Hot-headed Joy is very angry at not hearing the news of the marriage directly from Maidlin, but sensible Jen talks her around. Jen is also the only one to foresee that there might be a baby. The two girls and baby travel back to England. Biddy funks confessing herself, and Maidlin says that she’ll help but that it would be better for Biddy to do it. At the last moment, as the car pulls up to Abinger Hall, Biddy thrusts the baby into Maid’s hands and goes in and confesses.
Everyone makes up and they all sense a difference in Maidlin. She is much more mature. She confesses to Joy that she had planned to run away—to have Biddy find her a job in Lyons and not come back to the Hall for a year. Joy is heart-broken to realize that she does not understand her “first baby.” Wise up, Joy!
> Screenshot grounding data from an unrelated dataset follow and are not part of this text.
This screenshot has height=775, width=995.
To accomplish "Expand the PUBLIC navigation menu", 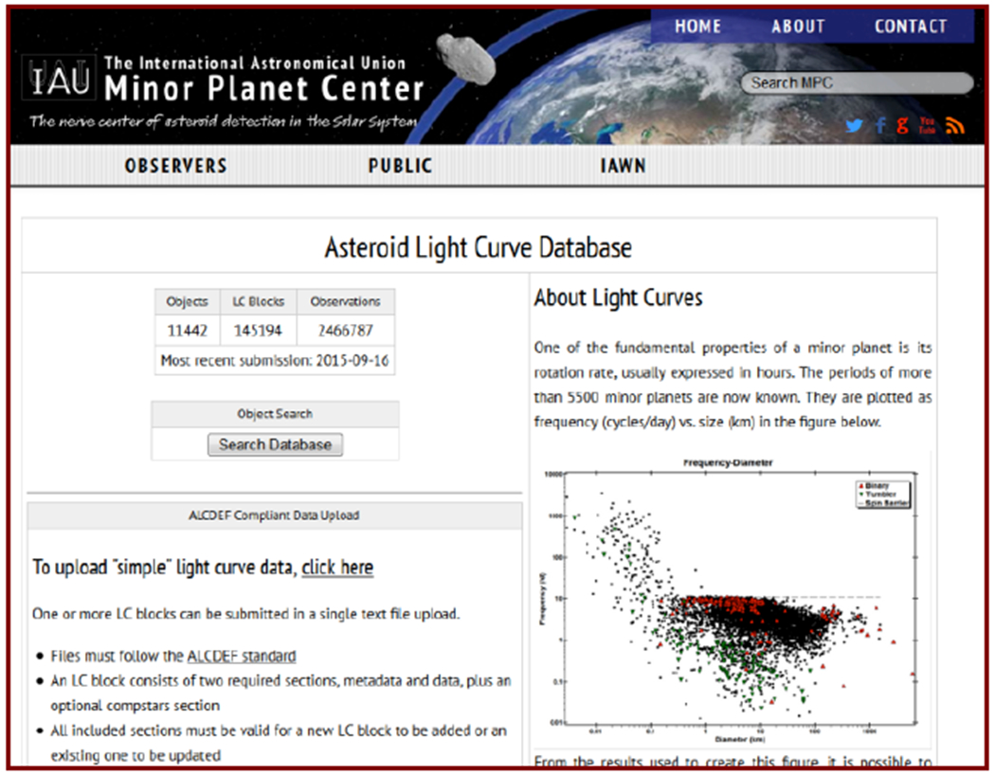I will [x=400, y=166].
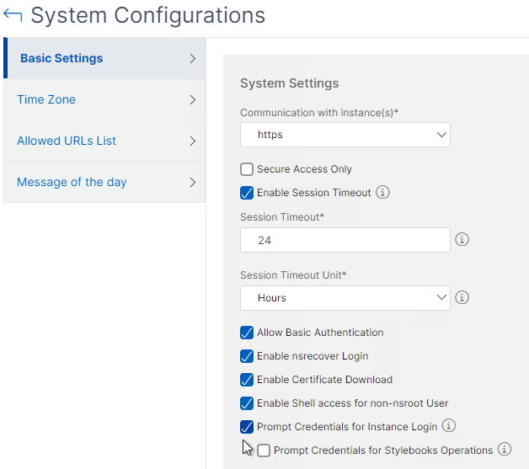The width and height of the screenshot is (529, 469).
Task: Click chevron on Message of the day
Action: (193, 183)
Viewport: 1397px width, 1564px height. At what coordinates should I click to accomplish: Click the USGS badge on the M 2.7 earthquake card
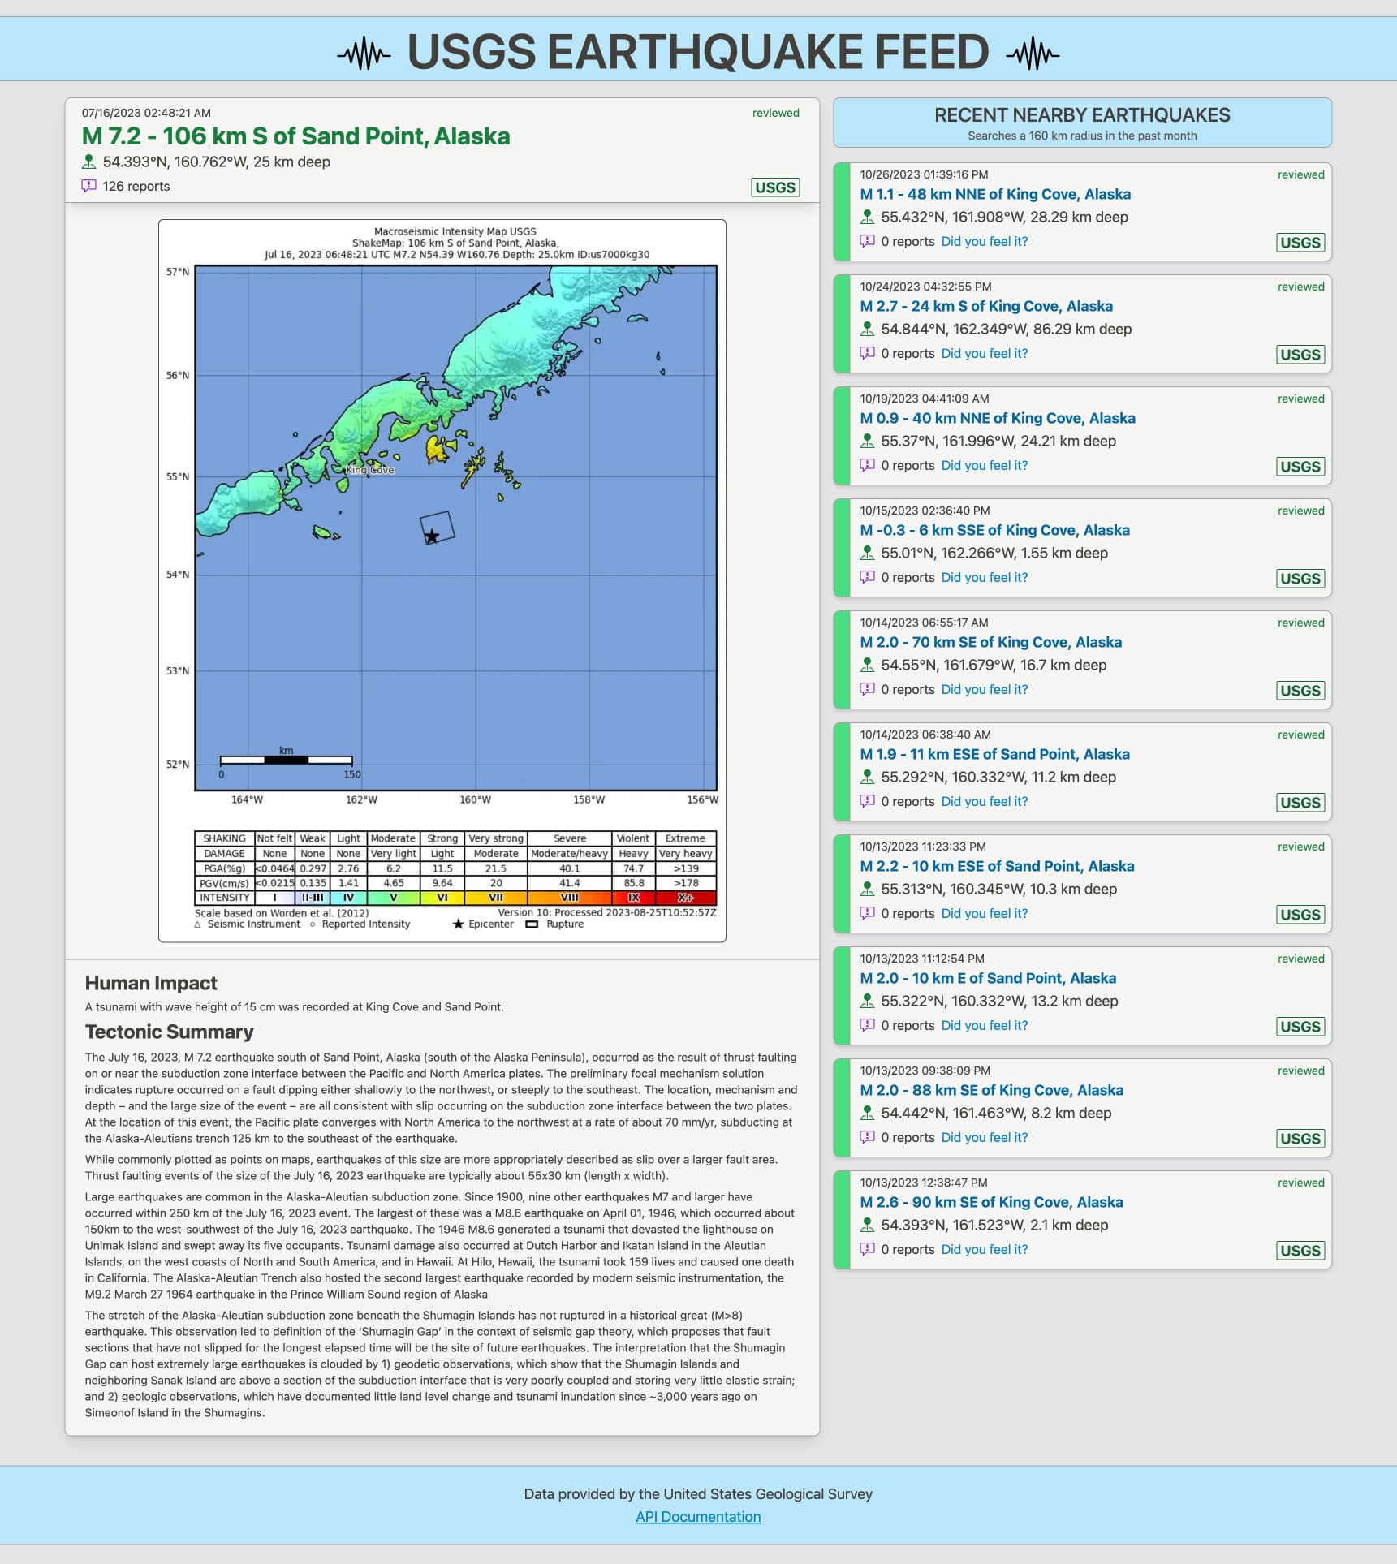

You don’t understand anybody!
Everyone thinks that Biddy can no longer be Maid’s future secretary, both because of needing to take care of the baby and because her hasty marriage and her concealment of it show that she is irresponsible. Maidlin remains firm that she wants Biddy—however, the Verdier’s news comes that Claude is dead and that Etienne, the son of the firm, actually went all the way to South America to confirm this, believing it possible that Claude would fake the news. Etienne writes that perhaps they can meet again in a few years—and Biddy confesses to Maidlin (again) that she is interested in him. Sir Kenneth Marchwood agrees to be the baby’s godfather and the wealthy heiress Maidlin is the godmother, so Biddy, still with her eye to the main chance, has done well for her baby. Poor Biddy! There are a couple of brief mentions of her in later installments, but she basically fades out of the picture with her fault acknowledged but essentially un-remediated.
For Folk Dancers
There is no dancing. Maidlin sings Way, Way, Edward, Lord Rendal, As I walked out one May morning, The Keeper did a-shooting go, I spent all my money ‘long o’ Sally Brown, and O Shanadar, I love your daughter—the last is really Shenandoah—EJO’s phonetic spelling with the English accent of the “r” added to a word ending with a vowel shows that she heard this song but never saw the words.